Puerto Viejo, Costa Rica

Our move from Nicaragua to Costa Rica was a matter of much trepidation. Our phones were constantly warning us of the bad weather over the whole country, that we even considred changing our plans and going to Honduras or El Salvador, or even cutting our trip short. 
Nevertheless we decided to press on, ignored the Weather Channel and as soon as we crossed the very chaotic border, we were met with sunshine and stunning mountains lining the Pacific Coast. As our bus meandered bumpy roads to Monteverde, there was even a rainbow to welcome us. 


Unlike Nicaragua, where the tourist trails leads though interesting cities and places you can simply walk around, in Costa Rica, we were instantly made aware that the way to ”do” the country and its wildlife was to book dozens of pricey-ish tours. Ever dutiful tourists, we let our friendly Swiss-Tico host list all the options to us and we sketched out an itinerary including night tours of the cloud forest and ziplining (Monteverde), volcano hiking and swimming in a thermal river (La Fortuna), white-water-rafting (Pacuare) and then, finally some relaxing on the Caribbean Coast (no tour needed, but why not squeeze another sloth sighting when there?). 

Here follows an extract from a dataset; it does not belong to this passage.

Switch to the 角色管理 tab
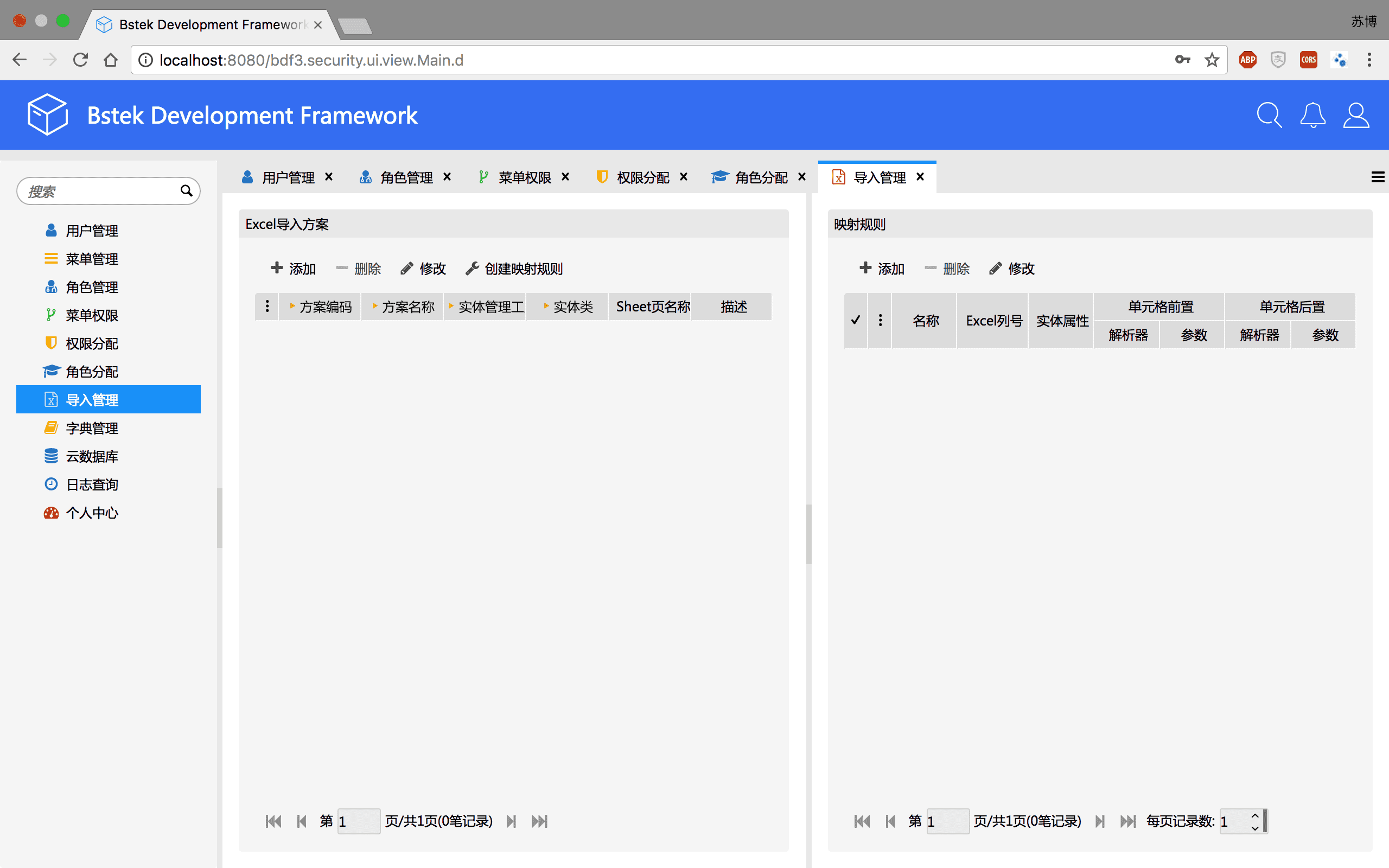 406,177
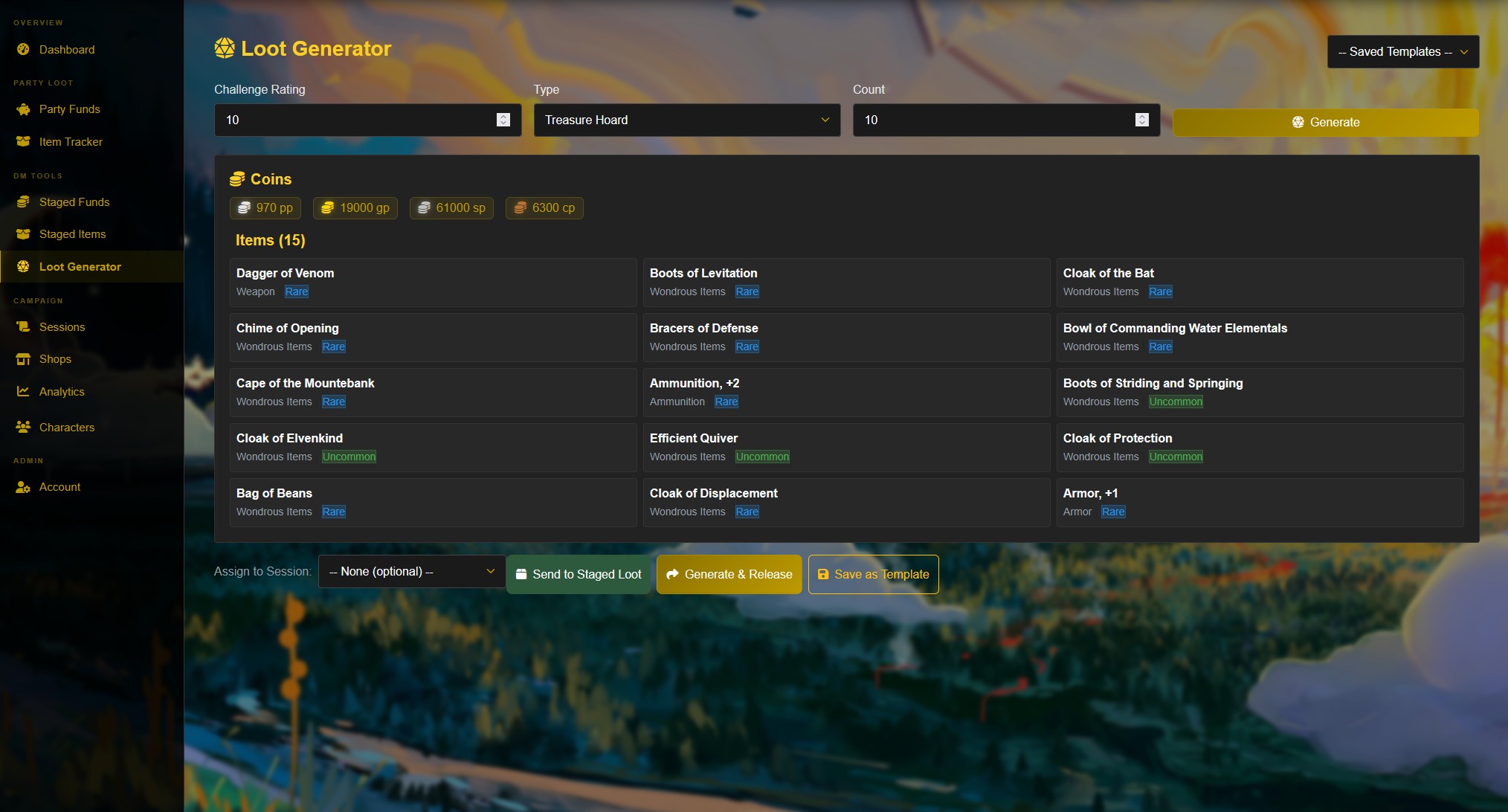Click the Sessions scroll icon

pos(23,327)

The tours were impressive of course: I thought I would die traversing a valley tied on a single cable 200m ini the sky, I took photos of cool animals to last me for a lifetime and and saw wonderful scenery white avoiding smashing my on the rocks in the Pacuare river. Nevertheless there was an intense feeling that while we “did” Costa RIca we didn’t really see what Costa Rica was really about. For all of their outdoorsiness, Ticos, unsurprisingly, did not spend their time ziplining around, and our only contact with the locals were transactional exchanges with guides and tour-salesmen. Most of our company were fellow tourists on the trail, who ranged from great (L., an Italian PhD from Paris) to very annoying (special prize goes to a Swiss/Dutch duo who spent the night tour in the jungle talking loudly about their travels, only stopping to make fun of the guide. 
I felt like was in a theme park, jumping from a wonderfully designed-ride to the next. It was our fault: we skipped San Jose (“there is nothing to there” was the general consensus) and Cartago (where we were invited by a cool Costa Rican couple in Granada), because they would have slowed us down, so we were basically limited to tourist towns. This led me to resnt all tours and sights, no matter how good, and I even started seriously considering adopting Daniel Kalder’s antitourism manifesto as my creed and spend the rest of my life going to places where nobody really wants to go. 



Still, even there the most memorable things happened when we were not “doing” things. While we confirmed that Monteverde forest reserve is stunning and lush, we actually saw more life walking from it to the tiny town of Santa Elena then following it’s trail. The thermal Tabacon river in La Fortuna was more relaxing than the beautiful pools in a resort where we paid to relax.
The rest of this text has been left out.